Eco Wiebe Bijker (Utrecht, June 29, 1924 – Bilthoven, February 22, 2012) was a Dutch civil engineer. He was professor of coastal engineering at Delft University of Technology from 1968 until his retirement in 1989.

Career
Bijker completed studies in civil engineering at the Polytechnical School Utrecht in 1944 and at the TU Delft (with honours) in 1949. After his studies in Delft, he joined the then Waterloopkundig Laboratorium (Delft Hydraulics, nowadays Deltares), where he mainly worked in the lab "De Voorst" in the Dutch Noordoostpolder. There he successively became head of department, head of the De Voorst Laboratory and deputy director. He acquired world fame with his contributions to coastal hydraulic engineering. He conducted important research into the scaling rules for coastal models and developed his formula for wave-driven longitudinal transport along sandy coasts

This work eventually led to his PhD. He obtained his PhD in Technical Sciences for his dissertation Some considerations about scales for coastal models with movable bed with prof.ir. H.J. Schoemaker.

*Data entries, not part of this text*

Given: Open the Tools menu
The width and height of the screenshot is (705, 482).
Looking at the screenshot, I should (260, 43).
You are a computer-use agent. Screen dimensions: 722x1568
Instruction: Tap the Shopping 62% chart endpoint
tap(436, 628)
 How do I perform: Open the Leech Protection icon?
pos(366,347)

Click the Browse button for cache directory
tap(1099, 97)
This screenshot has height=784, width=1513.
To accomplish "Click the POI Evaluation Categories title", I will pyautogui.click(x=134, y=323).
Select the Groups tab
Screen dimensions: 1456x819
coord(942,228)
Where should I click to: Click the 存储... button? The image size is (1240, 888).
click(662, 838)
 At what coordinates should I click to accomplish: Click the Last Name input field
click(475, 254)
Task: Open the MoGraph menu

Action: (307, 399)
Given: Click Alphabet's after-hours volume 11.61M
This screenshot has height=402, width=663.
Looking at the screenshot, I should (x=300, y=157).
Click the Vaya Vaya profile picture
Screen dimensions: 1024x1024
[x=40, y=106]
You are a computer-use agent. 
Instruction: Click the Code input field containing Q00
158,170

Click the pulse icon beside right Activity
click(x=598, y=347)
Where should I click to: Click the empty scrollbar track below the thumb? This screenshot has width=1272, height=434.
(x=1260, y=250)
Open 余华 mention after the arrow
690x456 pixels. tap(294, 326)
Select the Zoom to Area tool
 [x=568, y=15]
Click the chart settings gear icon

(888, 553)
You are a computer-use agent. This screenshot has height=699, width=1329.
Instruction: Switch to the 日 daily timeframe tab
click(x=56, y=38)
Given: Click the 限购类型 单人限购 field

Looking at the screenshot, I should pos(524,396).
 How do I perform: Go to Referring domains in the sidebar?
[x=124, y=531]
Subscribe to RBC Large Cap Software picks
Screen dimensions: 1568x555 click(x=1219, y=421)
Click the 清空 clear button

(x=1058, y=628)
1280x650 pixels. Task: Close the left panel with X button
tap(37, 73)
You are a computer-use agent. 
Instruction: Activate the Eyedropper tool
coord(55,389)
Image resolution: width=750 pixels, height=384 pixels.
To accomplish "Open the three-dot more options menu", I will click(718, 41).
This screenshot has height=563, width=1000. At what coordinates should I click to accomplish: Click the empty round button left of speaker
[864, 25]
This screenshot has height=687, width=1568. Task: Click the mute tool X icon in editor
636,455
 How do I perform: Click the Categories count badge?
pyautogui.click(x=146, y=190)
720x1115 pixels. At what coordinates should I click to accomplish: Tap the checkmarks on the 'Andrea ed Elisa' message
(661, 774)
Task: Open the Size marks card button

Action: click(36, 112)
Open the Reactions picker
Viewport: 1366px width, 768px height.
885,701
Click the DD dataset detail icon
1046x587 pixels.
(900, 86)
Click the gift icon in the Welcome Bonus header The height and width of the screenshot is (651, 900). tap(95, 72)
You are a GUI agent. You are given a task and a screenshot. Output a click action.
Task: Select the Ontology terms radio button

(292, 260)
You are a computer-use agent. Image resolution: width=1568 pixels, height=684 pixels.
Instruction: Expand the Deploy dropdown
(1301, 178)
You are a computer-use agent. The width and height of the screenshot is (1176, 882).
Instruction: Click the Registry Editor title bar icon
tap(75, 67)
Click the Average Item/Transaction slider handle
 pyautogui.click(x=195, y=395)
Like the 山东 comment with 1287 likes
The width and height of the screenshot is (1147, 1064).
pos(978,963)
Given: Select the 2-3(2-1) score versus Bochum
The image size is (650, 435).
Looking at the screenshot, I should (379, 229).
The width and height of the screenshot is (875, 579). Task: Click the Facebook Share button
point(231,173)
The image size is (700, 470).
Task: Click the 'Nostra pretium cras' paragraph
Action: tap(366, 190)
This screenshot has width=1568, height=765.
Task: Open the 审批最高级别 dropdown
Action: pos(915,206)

As early as 1957, Bijker became involved in education as a teacher at the then International Course (now UNESCO-IHE). He fulfilled this task for 40 years and thus contributed significantly to establishing the name of the Netherlands as a leading player in (coastal) hydraulic engineering. Through his international students, his approach, which was always based on a combination of theory and practice, was accepted and propagated all over the world. His involvement in education was greatly intensified after his appointment as professor of coastal engineering at TU Delft. He accepted this professorate with the inaugural address Varen is noodzakelijk, leven...? in 1969. Here too, he emerged as a passionate and inspiring teacher who has contributed significantly to the formation of generations of Dutch coastal hydraulic engineers for more than twenty years. He retired with his valedictory address in 1989 on The coast in a PC.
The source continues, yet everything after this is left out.